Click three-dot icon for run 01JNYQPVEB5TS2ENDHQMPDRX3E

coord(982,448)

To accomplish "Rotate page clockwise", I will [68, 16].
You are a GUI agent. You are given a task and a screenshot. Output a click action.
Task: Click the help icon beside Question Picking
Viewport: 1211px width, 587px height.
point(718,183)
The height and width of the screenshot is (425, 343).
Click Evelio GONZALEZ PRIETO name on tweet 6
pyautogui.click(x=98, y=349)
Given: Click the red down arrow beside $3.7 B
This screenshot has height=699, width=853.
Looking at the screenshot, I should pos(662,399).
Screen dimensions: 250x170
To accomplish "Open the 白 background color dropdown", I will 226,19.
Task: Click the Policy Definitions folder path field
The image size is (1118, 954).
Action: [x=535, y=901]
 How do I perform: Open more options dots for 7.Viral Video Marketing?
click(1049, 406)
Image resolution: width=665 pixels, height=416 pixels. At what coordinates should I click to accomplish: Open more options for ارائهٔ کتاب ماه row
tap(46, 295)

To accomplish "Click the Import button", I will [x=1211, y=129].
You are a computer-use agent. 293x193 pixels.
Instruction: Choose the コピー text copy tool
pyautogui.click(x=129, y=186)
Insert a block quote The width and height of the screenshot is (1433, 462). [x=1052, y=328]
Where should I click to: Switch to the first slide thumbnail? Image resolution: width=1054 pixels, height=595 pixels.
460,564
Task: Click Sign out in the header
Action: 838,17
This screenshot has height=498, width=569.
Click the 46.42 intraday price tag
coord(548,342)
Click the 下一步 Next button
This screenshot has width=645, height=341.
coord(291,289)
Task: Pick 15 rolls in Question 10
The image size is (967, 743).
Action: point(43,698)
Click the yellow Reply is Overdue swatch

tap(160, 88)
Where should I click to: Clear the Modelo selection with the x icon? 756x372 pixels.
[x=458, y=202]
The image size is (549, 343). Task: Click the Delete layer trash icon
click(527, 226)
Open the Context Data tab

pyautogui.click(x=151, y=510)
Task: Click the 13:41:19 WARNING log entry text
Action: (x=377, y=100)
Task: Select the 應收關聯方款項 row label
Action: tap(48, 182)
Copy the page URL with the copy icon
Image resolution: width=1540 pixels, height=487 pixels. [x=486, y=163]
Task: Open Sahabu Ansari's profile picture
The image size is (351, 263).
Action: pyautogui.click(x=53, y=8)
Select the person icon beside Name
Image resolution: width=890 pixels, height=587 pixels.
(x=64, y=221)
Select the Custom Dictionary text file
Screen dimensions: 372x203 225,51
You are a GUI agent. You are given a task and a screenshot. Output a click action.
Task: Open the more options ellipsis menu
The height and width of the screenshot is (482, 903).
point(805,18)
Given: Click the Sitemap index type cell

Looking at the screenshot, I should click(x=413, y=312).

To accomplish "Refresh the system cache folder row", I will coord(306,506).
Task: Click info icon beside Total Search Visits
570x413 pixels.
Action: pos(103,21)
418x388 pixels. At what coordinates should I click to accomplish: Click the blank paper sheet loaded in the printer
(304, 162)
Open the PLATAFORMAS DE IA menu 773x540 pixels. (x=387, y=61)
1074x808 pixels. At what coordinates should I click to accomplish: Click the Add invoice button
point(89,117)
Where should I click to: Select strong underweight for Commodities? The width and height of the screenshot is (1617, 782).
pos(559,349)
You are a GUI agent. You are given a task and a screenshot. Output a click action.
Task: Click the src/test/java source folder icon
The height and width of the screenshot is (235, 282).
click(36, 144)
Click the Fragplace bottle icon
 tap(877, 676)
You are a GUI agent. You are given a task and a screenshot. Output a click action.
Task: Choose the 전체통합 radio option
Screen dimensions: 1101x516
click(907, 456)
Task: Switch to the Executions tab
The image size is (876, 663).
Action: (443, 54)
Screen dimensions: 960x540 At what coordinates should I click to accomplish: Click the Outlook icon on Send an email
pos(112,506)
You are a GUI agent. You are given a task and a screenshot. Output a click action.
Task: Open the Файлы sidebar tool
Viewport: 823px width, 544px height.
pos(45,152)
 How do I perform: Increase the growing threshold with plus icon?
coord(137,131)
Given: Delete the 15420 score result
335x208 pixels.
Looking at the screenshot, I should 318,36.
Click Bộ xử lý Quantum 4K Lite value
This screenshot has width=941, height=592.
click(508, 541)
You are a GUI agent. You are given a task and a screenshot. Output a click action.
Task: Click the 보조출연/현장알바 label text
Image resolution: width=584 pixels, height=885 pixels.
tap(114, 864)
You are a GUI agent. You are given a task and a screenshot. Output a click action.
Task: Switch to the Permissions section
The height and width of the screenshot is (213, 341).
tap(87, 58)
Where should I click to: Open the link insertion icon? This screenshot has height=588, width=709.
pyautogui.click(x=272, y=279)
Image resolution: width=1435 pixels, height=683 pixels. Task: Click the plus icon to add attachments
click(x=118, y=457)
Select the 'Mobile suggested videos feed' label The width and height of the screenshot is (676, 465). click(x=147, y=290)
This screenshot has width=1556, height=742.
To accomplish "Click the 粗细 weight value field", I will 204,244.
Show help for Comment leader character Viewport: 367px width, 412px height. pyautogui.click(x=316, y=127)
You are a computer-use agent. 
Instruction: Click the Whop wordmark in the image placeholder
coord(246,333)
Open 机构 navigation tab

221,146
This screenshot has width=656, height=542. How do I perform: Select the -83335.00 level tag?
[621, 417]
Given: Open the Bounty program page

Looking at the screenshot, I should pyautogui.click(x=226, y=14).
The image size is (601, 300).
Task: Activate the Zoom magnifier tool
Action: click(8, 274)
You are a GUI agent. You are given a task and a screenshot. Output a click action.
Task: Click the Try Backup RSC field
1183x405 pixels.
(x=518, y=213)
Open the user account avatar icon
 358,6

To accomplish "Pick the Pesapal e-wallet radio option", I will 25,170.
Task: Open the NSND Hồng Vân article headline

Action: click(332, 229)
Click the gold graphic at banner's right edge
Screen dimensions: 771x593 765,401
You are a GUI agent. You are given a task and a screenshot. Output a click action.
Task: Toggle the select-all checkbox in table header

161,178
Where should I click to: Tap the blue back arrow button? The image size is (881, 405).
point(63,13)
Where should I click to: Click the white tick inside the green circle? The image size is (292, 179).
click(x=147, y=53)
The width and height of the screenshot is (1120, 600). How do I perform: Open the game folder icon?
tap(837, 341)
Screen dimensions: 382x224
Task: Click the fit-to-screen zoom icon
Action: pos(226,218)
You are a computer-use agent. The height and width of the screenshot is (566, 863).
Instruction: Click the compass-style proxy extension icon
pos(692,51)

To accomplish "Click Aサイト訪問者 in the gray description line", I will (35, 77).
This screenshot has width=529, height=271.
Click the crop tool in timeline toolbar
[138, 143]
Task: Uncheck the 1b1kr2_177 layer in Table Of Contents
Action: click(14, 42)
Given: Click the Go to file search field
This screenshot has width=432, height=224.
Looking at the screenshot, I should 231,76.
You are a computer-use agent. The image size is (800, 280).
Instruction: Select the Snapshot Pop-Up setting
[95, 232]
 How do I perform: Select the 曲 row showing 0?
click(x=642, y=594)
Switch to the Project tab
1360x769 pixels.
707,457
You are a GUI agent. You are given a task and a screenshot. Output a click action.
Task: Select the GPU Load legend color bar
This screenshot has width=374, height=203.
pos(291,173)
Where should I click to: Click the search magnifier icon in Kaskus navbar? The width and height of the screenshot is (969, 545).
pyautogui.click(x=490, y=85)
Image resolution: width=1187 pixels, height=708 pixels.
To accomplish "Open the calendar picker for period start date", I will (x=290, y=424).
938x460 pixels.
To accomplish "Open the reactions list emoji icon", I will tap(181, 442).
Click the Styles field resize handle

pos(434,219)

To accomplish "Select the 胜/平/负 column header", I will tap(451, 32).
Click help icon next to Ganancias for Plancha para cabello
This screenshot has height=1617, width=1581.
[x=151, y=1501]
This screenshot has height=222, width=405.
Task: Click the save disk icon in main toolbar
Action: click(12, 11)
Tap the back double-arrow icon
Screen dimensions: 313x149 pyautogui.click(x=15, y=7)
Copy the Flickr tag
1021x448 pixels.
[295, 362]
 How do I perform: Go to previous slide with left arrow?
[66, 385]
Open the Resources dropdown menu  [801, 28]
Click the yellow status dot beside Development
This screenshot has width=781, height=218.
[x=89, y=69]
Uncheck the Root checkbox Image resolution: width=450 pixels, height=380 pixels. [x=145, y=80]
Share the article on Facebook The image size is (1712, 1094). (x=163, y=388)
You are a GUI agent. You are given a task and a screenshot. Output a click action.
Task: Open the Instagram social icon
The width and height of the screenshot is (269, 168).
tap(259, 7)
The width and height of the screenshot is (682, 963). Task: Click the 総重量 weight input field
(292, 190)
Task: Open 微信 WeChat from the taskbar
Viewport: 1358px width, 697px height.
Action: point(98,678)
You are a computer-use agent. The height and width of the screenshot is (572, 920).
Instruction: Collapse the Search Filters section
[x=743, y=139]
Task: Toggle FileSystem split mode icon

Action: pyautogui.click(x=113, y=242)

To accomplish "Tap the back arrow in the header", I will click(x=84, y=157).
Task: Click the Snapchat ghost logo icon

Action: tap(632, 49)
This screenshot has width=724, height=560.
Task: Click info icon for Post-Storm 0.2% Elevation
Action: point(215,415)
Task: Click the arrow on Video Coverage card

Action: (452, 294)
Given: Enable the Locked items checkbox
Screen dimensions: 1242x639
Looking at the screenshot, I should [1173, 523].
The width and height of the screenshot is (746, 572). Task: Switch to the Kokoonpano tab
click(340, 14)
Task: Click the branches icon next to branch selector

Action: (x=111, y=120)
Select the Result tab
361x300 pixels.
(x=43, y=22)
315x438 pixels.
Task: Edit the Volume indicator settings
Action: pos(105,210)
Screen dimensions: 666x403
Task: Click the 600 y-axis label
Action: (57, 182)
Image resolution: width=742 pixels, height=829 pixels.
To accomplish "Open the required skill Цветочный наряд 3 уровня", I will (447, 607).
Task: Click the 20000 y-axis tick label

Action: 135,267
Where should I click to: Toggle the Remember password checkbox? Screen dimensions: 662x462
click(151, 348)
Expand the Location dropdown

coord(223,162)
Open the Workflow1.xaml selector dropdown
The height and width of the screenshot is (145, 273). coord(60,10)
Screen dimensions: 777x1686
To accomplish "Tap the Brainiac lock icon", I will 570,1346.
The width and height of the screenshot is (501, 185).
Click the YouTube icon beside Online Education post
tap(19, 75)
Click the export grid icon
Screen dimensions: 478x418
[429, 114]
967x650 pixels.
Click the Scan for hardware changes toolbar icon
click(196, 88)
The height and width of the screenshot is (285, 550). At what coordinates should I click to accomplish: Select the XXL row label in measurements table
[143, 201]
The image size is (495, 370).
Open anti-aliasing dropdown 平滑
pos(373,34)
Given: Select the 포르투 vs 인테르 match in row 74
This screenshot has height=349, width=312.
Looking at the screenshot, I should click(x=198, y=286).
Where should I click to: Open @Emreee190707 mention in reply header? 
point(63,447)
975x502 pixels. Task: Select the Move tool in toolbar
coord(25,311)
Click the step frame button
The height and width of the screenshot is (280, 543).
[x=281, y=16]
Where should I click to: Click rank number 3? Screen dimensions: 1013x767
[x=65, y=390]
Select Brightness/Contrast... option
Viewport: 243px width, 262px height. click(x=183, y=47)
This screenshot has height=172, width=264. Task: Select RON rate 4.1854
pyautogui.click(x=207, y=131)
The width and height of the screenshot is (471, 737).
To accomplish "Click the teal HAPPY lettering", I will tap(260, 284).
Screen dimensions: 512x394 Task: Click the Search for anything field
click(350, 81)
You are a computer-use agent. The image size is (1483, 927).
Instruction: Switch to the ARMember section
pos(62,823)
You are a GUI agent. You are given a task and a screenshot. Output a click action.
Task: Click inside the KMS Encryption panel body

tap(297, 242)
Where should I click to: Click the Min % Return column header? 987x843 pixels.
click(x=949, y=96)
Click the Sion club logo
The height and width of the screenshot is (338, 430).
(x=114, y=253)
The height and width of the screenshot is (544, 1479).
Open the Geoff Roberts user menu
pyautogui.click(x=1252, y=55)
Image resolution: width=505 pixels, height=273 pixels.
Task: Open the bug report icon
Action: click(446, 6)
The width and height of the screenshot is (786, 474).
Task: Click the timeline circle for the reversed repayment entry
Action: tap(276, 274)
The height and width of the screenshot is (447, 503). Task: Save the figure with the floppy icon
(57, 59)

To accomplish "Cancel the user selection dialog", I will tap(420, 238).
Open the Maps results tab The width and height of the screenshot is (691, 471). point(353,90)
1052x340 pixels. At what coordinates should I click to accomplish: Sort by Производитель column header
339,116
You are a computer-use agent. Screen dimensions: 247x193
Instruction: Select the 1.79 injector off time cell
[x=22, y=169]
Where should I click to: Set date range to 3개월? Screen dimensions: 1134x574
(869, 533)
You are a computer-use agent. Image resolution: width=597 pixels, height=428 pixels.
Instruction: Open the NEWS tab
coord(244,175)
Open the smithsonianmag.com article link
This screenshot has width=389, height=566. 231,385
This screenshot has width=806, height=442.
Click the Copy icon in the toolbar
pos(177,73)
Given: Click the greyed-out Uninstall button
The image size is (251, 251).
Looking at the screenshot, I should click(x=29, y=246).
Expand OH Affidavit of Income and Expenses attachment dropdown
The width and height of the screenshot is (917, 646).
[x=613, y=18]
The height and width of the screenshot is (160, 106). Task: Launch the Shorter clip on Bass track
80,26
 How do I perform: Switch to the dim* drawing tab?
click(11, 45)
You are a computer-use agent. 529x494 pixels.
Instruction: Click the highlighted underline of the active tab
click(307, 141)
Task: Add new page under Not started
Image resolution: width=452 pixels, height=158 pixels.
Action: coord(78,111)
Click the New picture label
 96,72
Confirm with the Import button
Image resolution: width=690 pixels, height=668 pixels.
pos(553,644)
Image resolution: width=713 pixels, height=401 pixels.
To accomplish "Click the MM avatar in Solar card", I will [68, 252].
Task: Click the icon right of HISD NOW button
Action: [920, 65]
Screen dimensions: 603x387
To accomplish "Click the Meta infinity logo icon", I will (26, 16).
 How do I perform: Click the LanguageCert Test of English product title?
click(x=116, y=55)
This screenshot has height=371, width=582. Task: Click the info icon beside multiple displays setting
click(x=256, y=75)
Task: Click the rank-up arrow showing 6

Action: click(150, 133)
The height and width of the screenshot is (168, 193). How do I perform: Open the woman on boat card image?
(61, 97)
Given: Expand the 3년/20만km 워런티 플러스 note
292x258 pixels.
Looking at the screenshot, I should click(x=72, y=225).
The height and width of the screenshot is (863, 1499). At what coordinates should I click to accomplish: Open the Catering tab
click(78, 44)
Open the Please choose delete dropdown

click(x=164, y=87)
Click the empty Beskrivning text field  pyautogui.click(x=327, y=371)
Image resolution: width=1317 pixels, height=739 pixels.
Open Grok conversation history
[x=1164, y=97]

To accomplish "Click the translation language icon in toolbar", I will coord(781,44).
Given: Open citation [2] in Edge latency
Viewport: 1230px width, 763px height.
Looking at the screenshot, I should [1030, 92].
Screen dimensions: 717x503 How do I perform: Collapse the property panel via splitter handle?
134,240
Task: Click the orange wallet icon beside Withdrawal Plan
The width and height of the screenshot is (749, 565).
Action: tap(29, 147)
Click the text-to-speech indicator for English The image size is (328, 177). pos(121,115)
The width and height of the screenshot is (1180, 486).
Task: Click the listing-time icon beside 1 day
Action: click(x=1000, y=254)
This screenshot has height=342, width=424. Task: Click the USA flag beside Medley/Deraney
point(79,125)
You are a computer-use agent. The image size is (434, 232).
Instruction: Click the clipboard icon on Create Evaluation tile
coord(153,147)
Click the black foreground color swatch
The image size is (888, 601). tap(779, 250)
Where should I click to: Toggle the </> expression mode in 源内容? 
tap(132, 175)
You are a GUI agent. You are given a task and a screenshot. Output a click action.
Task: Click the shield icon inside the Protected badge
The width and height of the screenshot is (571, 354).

________________

> _REQUIRED WORK_
In the answer, please give only the lines from the line containing "Task: Click the shield" through the final line of the data, copied exactly.

> _EXERCISE ANSWER_
Task: Click the shield icon inside the Protected badge
The width and height of the screenshot is (571, 354).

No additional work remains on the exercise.